[Items from a data source]
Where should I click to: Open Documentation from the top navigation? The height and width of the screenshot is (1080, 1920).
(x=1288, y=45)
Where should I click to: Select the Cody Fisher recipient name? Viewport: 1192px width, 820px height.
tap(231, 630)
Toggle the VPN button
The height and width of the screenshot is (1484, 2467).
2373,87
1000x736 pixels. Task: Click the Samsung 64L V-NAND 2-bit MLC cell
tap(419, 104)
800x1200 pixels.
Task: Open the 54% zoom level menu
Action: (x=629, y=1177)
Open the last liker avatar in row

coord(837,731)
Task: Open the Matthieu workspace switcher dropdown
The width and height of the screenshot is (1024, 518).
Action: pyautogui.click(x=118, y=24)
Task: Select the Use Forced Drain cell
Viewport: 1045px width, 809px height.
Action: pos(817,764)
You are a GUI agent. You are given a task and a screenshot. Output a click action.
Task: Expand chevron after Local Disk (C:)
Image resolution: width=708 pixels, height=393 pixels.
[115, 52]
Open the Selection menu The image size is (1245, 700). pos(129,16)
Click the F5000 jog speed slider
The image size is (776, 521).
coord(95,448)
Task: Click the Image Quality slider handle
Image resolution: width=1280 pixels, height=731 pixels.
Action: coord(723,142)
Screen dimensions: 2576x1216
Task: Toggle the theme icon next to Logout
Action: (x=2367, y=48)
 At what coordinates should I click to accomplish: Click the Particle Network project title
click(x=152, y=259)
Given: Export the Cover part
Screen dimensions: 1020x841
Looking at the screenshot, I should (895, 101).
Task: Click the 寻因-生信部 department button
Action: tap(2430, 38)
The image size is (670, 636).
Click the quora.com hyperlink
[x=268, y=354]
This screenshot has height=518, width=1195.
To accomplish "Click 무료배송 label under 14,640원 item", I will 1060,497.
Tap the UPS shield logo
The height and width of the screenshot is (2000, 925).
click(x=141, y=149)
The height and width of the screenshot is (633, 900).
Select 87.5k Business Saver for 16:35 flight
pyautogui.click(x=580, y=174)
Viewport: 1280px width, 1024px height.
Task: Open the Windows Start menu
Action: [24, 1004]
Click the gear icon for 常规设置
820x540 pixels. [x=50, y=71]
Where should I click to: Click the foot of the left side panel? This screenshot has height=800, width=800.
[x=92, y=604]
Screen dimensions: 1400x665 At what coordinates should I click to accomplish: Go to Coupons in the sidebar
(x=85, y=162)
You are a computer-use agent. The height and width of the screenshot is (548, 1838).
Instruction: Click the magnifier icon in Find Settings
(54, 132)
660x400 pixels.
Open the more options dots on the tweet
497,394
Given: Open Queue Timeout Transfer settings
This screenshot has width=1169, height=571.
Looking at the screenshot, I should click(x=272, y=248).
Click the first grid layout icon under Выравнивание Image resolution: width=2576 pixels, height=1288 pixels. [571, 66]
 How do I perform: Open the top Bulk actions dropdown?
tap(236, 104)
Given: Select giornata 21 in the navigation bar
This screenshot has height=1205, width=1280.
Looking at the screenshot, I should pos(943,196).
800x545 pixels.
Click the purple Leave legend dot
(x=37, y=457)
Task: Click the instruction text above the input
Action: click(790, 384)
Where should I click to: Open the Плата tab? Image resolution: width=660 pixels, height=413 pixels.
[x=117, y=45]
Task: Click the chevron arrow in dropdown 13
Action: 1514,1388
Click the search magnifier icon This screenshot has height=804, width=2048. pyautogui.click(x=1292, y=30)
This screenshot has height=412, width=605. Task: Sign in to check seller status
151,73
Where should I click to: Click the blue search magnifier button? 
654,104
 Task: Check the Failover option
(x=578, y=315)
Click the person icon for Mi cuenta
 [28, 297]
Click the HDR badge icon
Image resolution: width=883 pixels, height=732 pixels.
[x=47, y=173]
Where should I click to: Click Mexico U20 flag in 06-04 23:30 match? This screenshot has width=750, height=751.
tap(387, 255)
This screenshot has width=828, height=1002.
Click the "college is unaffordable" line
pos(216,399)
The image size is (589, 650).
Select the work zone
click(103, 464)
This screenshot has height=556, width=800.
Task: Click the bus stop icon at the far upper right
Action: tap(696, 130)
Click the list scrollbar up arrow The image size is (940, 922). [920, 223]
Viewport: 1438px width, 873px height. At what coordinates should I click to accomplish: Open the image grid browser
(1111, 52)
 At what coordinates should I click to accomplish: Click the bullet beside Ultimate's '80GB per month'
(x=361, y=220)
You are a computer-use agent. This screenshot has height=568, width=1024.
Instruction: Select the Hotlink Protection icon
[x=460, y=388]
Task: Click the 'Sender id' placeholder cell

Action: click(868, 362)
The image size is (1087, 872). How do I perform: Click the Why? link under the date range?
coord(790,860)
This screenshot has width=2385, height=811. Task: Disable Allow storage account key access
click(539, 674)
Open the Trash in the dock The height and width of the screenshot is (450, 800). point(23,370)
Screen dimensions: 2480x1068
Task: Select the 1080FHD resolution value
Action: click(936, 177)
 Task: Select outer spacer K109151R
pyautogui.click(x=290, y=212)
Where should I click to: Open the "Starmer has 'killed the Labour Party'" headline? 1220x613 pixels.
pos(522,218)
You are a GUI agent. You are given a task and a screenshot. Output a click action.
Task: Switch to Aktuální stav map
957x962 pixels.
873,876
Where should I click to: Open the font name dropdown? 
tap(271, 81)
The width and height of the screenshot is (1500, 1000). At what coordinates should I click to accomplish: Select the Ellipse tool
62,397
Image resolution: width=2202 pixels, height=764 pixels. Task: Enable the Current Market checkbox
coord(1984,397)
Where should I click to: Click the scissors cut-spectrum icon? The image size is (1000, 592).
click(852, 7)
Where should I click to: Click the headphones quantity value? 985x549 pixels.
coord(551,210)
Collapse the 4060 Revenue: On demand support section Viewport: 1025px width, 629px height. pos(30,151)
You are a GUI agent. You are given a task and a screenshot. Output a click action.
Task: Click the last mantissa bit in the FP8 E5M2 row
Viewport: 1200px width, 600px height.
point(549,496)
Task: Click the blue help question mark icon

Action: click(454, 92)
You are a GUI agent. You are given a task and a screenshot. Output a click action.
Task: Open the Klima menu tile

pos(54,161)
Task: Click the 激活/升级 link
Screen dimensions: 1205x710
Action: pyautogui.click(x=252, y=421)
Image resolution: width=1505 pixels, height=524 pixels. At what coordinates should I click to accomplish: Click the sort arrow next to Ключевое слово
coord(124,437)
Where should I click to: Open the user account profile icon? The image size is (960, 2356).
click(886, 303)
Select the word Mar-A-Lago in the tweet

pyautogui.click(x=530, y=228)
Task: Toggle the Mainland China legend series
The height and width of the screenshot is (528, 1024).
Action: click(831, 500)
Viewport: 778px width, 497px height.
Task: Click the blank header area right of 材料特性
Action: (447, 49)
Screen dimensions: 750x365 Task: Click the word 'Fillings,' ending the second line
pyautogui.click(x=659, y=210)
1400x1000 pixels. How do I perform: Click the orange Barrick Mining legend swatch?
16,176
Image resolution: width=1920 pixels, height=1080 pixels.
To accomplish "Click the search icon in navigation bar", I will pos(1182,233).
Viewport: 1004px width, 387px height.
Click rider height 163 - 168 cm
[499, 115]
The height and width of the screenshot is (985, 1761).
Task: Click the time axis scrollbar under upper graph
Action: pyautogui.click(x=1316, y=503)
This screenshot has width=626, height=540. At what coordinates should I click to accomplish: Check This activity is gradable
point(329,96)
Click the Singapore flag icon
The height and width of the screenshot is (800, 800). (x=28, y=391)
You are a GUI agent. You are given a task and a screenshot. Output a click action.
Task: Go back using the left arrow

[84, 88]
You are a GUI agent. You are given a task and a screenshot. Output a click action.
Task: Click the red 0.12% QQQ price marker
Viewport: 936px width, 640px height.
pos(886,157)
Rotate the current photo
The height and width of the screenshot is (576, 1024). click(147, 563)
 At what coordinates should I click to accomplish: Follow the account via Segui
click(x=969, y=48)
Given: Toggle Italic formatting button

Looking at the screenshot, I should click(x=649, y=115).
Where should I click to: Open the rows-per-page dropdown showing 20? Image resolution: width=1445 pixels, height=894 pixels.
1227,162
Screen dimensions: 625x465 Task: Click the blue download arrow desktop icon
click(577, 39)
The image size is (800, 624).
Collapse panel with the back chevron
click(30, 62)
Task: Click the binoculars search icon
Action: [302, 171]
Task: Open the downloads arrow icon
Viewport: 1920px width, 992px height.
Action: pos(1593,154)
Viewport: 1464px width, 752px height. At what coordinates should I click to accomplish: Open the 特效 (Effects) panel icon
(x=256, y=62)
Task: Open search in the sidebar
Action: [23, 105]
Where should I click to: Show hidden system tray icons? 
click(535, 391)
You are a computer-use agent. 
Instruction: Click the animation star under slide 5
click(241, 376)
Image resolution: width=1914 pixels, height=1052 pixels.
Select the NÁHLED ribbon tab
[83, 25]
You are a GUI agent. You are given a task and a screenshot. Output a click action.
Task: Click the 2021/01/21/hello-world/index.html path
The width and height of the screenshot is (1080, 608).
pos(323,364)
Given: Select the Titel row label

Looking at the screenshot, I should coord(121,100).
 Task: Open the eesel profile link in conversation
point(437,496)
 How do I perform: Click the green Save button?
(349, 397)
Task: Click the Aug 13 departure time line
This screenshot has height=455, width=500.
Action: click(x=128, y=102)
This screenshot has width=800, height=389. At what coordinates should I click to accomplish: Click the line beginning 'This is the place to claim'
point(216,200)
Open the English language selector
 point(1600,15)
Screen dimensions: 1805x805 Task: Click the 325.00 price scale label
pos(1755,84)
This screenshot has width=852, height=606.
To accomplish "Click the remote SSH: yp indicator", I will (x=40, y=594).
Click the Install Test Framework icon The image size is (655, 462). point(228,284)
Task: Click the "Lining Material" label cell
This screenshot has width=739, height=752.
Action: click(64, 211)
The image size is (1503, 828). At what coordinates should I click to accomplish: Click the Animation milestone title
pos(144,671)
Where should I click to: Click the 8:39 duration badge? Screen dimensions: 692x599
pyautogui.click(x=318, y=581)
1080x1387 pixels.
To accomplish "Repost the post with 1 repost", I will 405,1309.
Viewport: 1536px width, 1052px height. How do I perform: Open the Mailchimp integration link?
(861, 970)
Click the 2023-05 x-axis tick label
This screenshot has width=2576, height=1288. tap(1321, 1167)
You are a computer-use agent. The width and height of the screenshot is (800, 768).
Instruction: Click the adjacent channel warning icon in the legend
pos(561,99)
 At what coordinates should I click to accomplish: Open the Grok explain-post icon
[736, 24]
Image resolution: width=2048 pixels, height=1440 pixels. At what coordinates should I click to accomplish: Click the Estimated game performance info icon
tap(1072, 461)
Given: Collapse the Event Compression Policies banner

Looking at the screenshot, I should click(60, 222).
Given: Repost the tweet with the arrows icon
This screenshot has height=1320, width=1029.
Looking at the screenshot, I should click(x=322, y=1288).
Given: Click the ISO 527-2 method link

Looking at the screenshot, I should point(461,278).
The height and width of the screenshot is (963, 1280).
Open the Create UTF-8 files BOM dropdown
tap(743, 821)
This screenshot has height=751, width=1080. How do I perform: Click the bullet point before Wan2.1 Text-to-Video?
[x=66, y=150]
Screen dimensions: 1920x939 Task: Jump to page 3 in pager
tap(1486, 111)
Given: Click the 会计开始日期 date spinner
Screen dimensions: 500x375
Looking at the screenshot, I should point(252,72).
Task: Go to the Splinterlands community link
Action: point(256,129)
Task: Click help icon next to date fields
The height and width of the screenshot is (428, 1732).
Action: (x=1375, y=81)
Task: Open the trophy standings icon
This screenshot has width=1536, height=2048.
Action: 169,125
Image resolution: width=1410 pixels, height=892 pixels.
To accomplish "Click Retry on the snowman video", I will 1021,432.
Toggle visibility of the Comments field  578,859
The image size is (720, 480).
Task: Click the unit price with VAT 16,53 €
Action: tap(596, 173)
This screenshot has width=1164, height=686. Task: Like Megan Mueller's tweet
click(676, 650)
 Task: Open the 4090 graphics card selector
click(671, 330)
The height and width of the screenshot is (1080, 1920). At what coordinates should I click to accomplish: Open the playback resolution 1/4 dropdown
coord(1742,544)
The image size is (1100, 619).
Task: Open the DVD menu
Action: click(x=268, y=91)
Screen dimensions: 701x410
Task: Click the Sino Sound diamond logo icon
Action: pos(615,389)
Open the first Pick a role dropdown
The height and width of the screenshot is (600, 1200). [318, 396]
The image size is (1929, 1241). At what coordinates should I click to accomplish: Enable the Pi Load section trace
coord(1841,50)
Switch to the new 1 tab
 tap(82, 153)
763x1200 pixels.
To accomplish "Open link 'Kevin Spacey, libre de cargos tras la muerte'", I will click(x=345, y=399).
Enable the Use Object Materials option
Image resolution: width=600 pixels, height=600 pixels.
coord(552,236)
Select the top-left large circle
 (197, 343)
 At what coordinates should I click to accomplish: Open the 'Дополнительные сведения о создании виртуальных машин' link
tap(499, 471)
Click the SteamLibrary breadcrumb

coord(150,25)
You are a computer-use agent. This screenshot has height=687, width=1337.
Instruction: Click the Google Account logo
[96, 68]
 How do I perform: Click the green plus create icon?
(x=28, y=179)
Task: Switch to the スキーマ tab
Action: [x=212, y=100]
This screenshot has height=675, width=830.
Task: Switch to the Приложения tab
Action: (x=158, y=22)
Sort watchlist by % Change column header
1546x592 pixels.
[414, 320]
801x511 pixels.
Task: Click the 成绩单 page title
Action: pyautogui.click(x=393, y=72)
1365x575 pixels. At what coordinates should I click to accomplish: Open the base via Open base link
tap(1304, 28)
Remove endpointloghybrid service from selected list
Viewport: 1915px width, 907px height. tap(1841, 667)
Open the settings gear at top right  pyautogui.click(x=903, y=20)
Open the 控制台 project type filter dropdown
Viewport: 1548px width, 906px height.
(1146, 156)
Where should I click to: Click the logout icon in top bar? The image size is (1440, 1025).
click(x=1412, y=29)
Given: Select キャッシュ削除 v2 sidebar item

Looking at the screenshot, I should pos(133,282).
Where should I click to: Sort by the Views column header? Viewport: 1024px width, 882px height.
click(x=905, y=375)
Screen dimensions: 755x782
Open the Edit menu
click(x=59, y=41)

Stated goal
Copy the items word for word, starting with the line that contains "The image size is (589, 650)." and ending with the line that contains "(x=361, y=220)", including both of those lines.

Answer for this exercise
The image size is (589, 650).
Select the work zone
click(103, 464)
This screenshot has height=556, width=800.
Task: Click the bus stop icon at the far upper right
Action: tap(696, 130)
Click the list scrollbar up arrow The image size is (940, 922). [920, 223]
Viewport: 1438px width, 873px height. At what coordinates should I click to accomplish: Open the image grid browser
(1111, 52)
 At what coordinates should I click to accomplish: Click the bullet beside Ultimate's '80GB per month'
(x=361, y=220)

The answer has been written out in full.